As she soon approaches the ten-year anniversary of her professional wrestling career, Shawna Reed is keen on setting up the future of the business. During a recent interview with WrestleZone’s Ella Jay, the current BOTB Women’s Champion expressed her desire to transition from a competitor to a coach, once her in-ring career concludes.
“I’m gonna be honest. I’m 30 years old, so I know my window is closing, and I’m very aware of that I’m just going to keep wrestling till I believe my body is like ‘You have to stop.’ I did dabble in training a little bit, so I would love to be able to train people and help them grow.”
“… I think my real heart in it is training,” Reed continued. “I’ve kind of found that. And so hopefully maybe someday I get to maybe not open a training school, but maybe go to a training school and help train people. But I’m going to keep going until my body literally tells me I can’t go anymore, and we’ll see where that takes us.”
Learning The Fundamentals
When asked about the lessons she would instill into her hypothetical training students, Reed made it clear that fundamentals were key, first and foremost.
“First I would make sure they have the basics down. Basics are key, essential,” Reed said. “So many people nowadays and training schools are like, ‘Okay, sure. Lock up. Cool. Headlock takeover. Cool. Alright, get on the top, moonsault.’ Or a lot of the places now, people come in there and they’re like, ‘I don’t want to learn the basics. I just want to go do a 450. Could you teach me how to do that?'”

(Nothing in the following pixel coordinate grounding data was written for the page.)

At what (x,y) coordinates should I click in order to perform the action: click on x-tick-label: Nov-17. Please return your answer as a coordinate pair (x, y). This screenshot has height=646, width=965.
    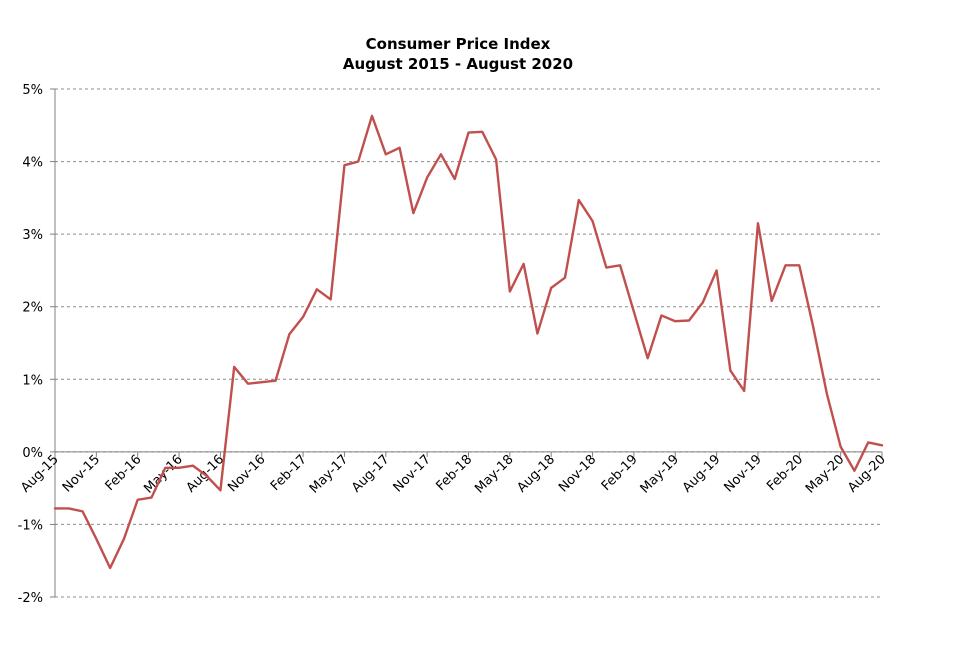
    Looking at the image, I should click on (412, 474).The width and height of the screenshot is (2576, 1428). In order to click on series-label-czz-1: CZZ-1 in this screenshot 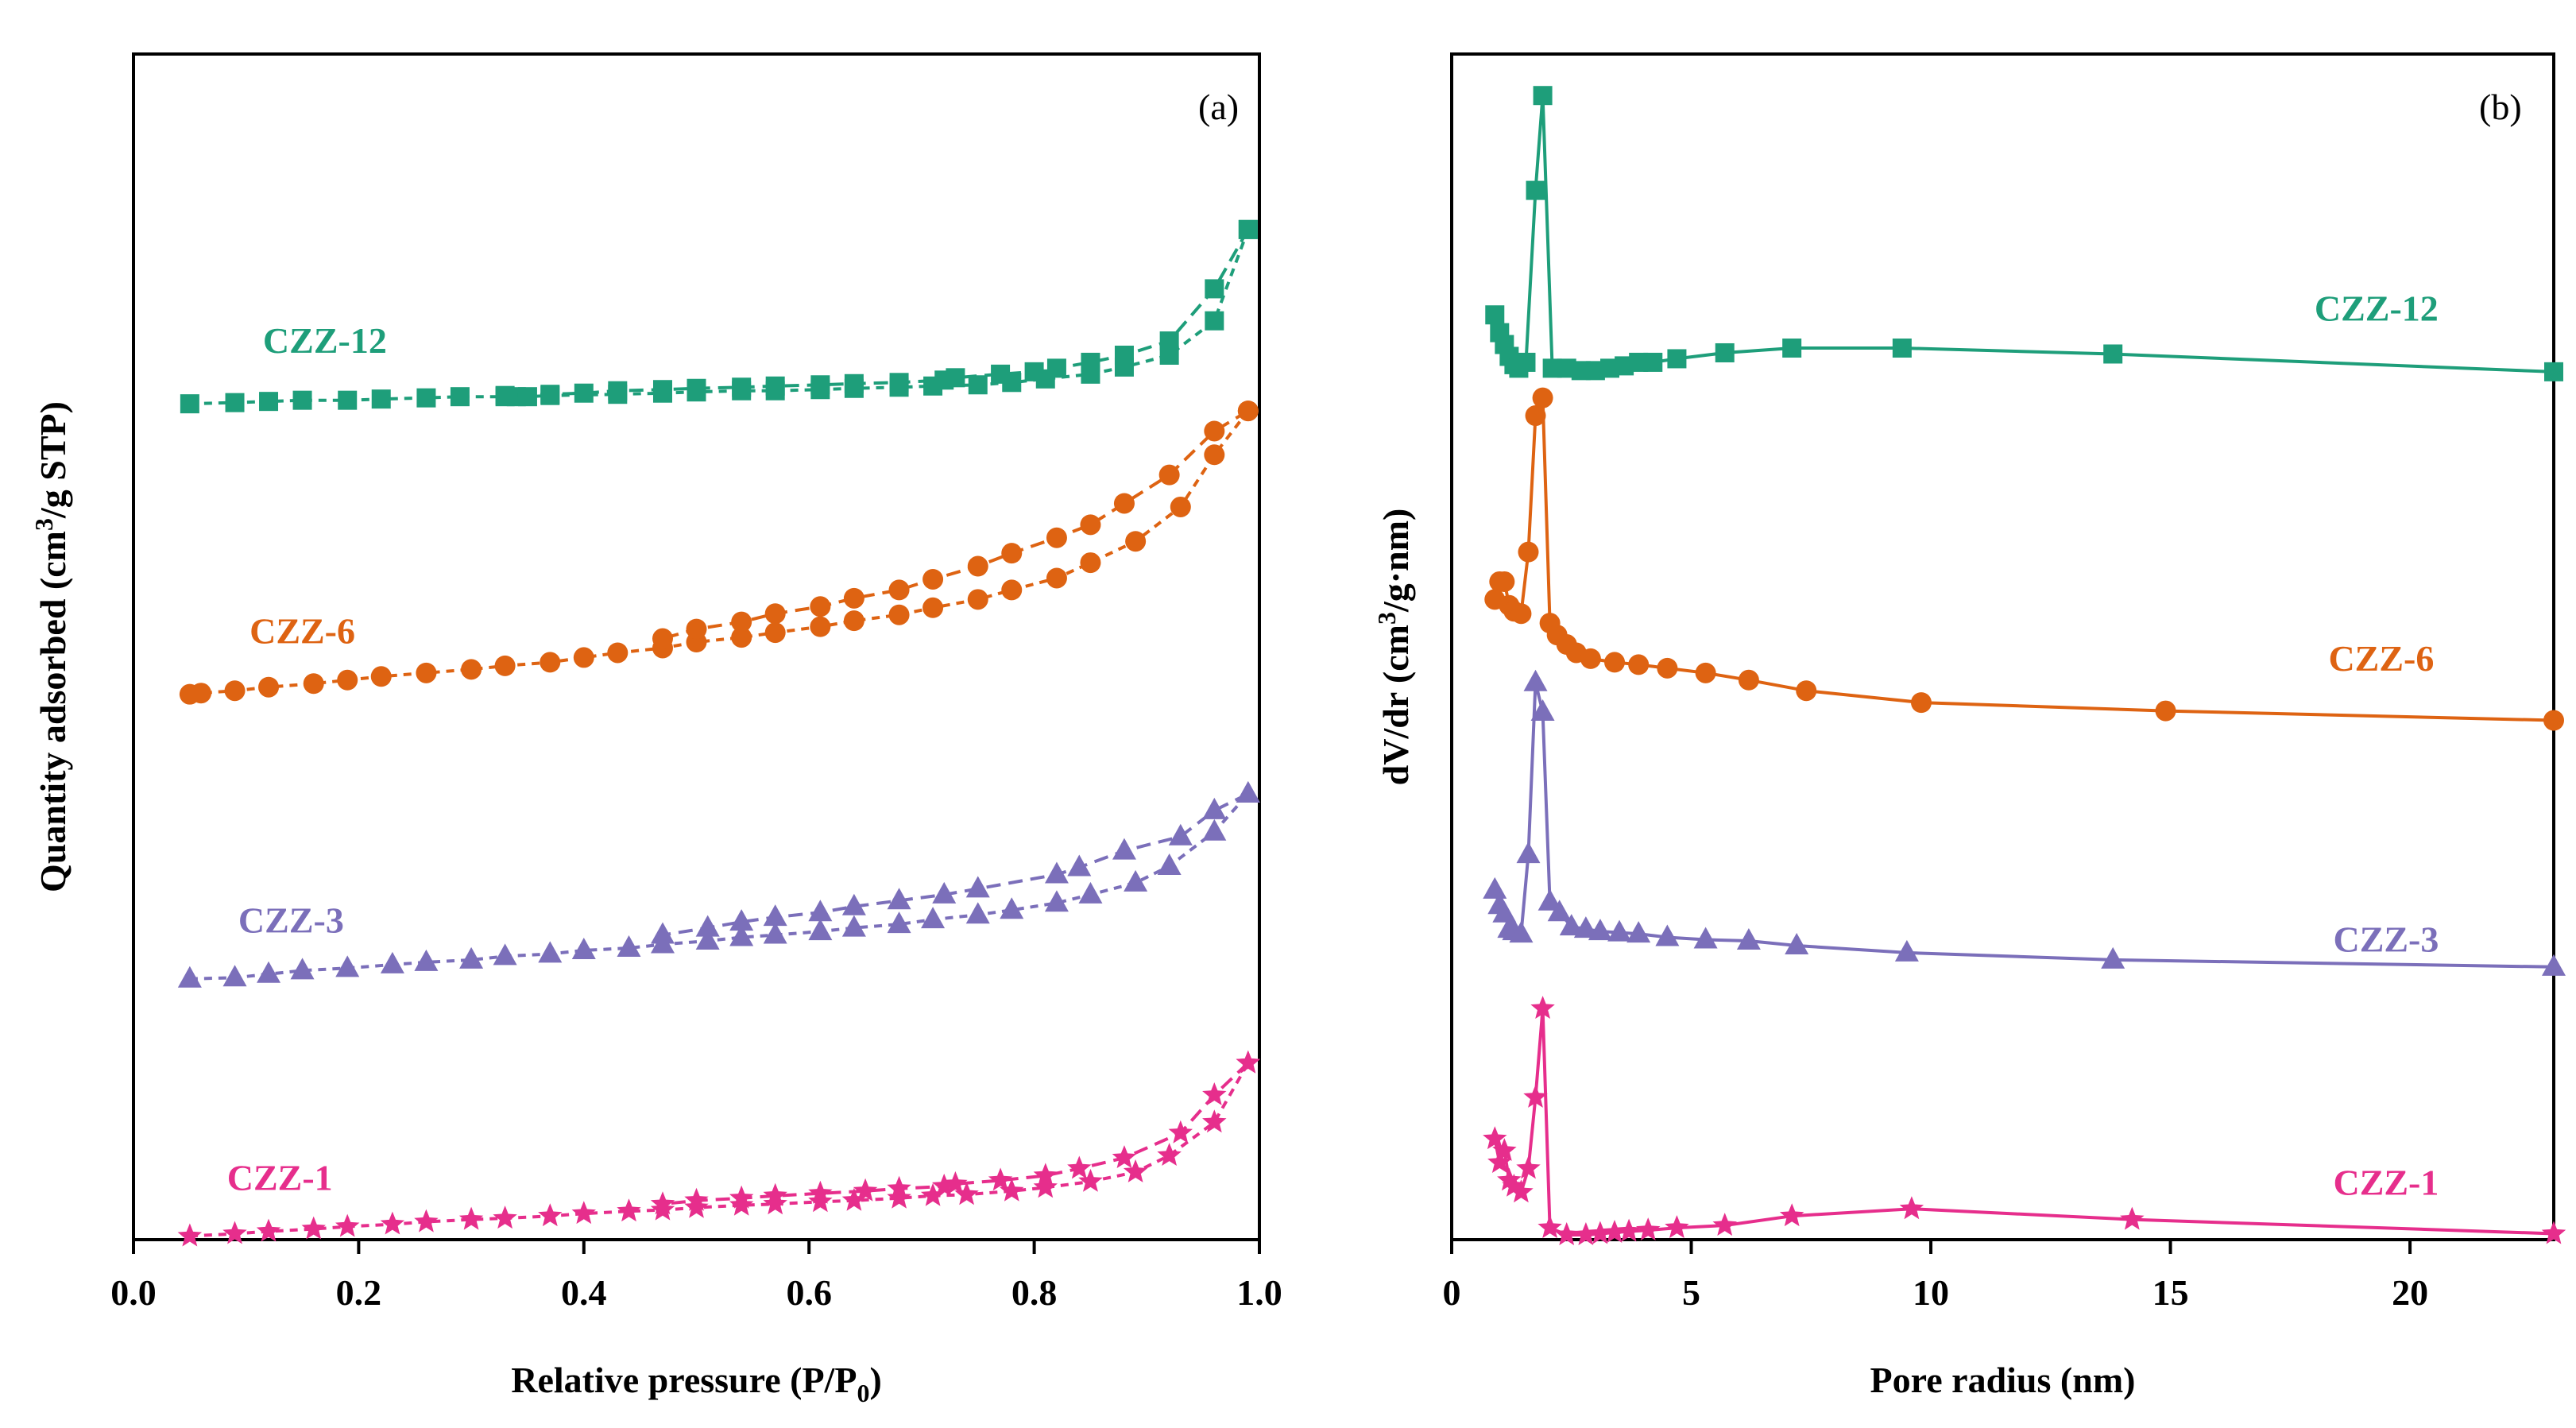, I will do `click(280, 1178)`.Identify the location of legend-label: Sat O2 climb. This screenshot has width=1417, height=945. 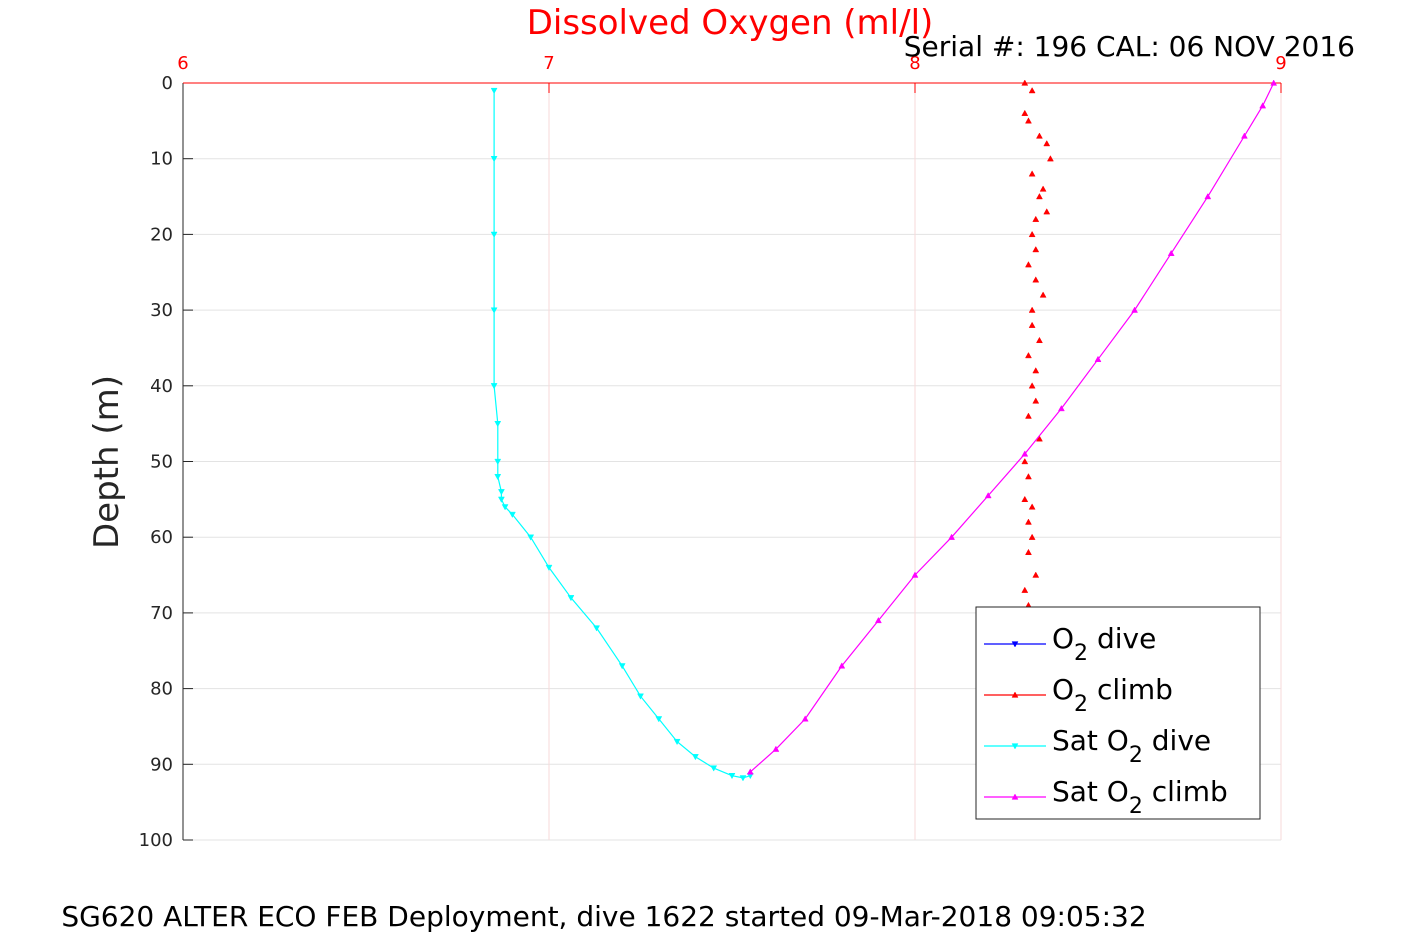
(1140, 797).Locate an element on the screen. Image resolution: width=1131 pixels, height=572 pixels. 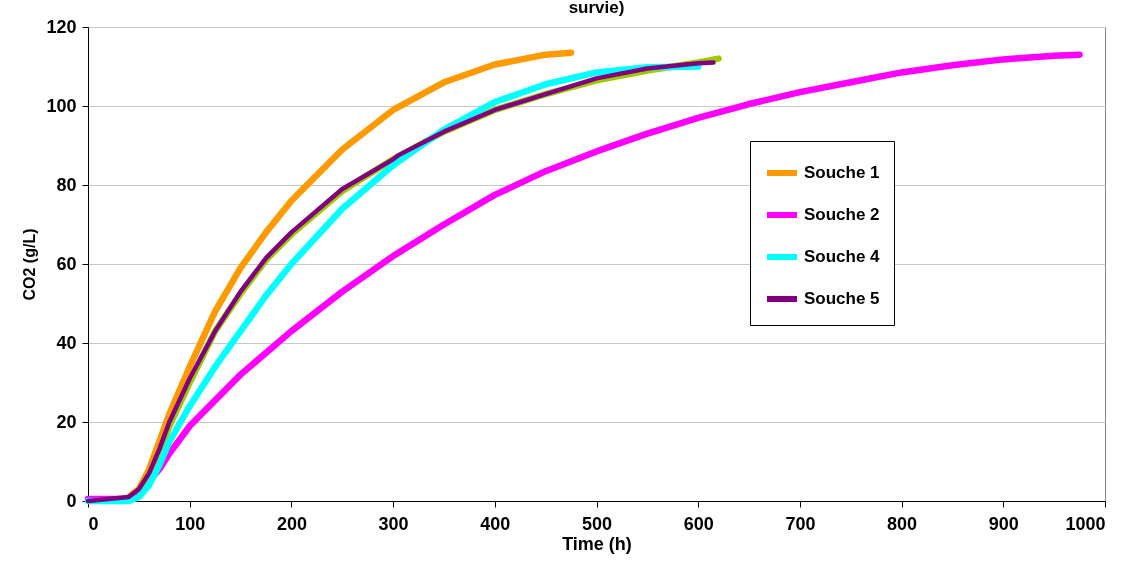
x-tick-label: 1000 is located at coordinates (1086, 524).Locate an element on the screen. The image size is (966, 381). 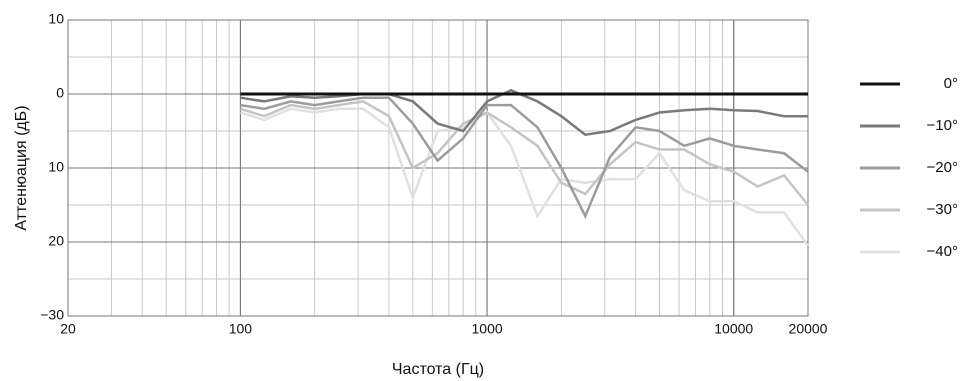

In addition to the in-ring basics, Reed is also intent on shaping the personas of her future students. Reed herself has undergone a drastic character change in her career, notably transforming from the “Pretty Little Psycho” into the “Daughter of a Thousand Maniacs.” Outside of the ring, though, Reed wants the next generation to maintain a sense of humbleness.
“I definitely would also talk about egos and try to instill in my students like don’t have one. Listen to your veterans. I’ve personally even had [situations where] I’ll try and give people advice and then they go and talk crap about me behind my back. But they say that in front of my friends and my friends tell me, so it gets around. If I could help not to make the same mistakes I did, then I would feel good.”